Not to worry, though. Assuming your flight to the west coast is a ways off, I’m happy to report that the PLCB has delivered at least one Andrew Murray standout to our warm, sunny climes (just play along with me here; at least we don’t have a drought to contend with).
Now in stores: Andrew Murray Vineyards “Tous Les Jours” Syrah 2013 ($14.99), and it’s black pepper and smoke, black pepper and smoke. Actually, it’s much more but you may just get a gobful with your first slug. Without doubt, it’s a wine walking the line between oversize personality and humility – meaning it’s respectful of the palate, using a quiet force of flavor that steers wide of arrogant or pushy.

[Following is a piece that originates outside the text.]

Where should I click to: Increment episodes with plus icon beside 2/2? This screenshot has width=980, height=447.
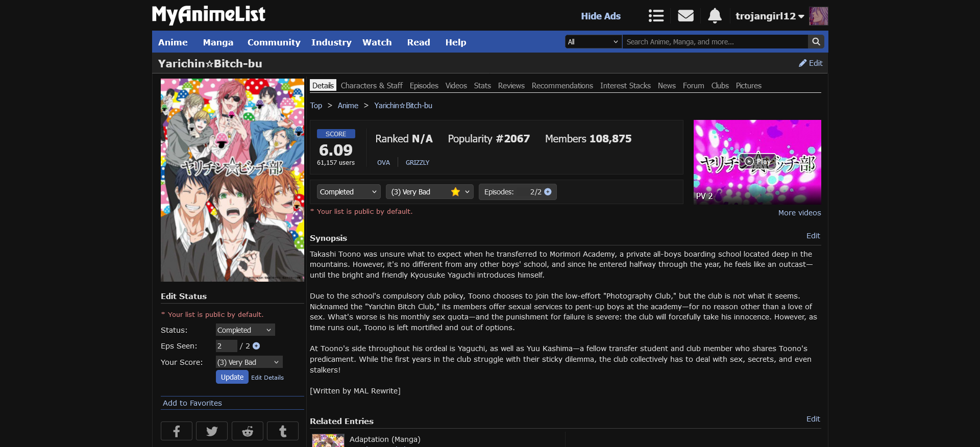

Allow me to share more adjectives.
Ponderous? Not this Syrah. Rather, it’s immediately fresh and alive despite its density, a boldly odorous (momentarily pleasurably stinky?) and varied package of flavors. I say package over “jumble” because there’s structure and skill at play, allowing the drinker to unfold the layers of the wine over a span of hours: Big blackberry, bramble, herbs, menthol, blackberry, charcoal, graphite, earth and blackberry.
This is a perfumed and elegant near-bruiser, confident in its strength and graceful for its size. The ol’ linebacker in a tutu analogy.
For the steak lover in your life, this is spot on the money.
Speaking of, the PLCB serves up a dead-on extraordinary value at $15. Astonishing, really, considering this is not Chairman’s Selection pricing, and it easily has the stuffing of a bottle priced $20 northward.
Oh, and for the non-francophiles reading along, tous les jours translates to “every day.” As in, well, you get it. And you could. And I just might.
14.5% alcohol by volume, Stelvin screw top.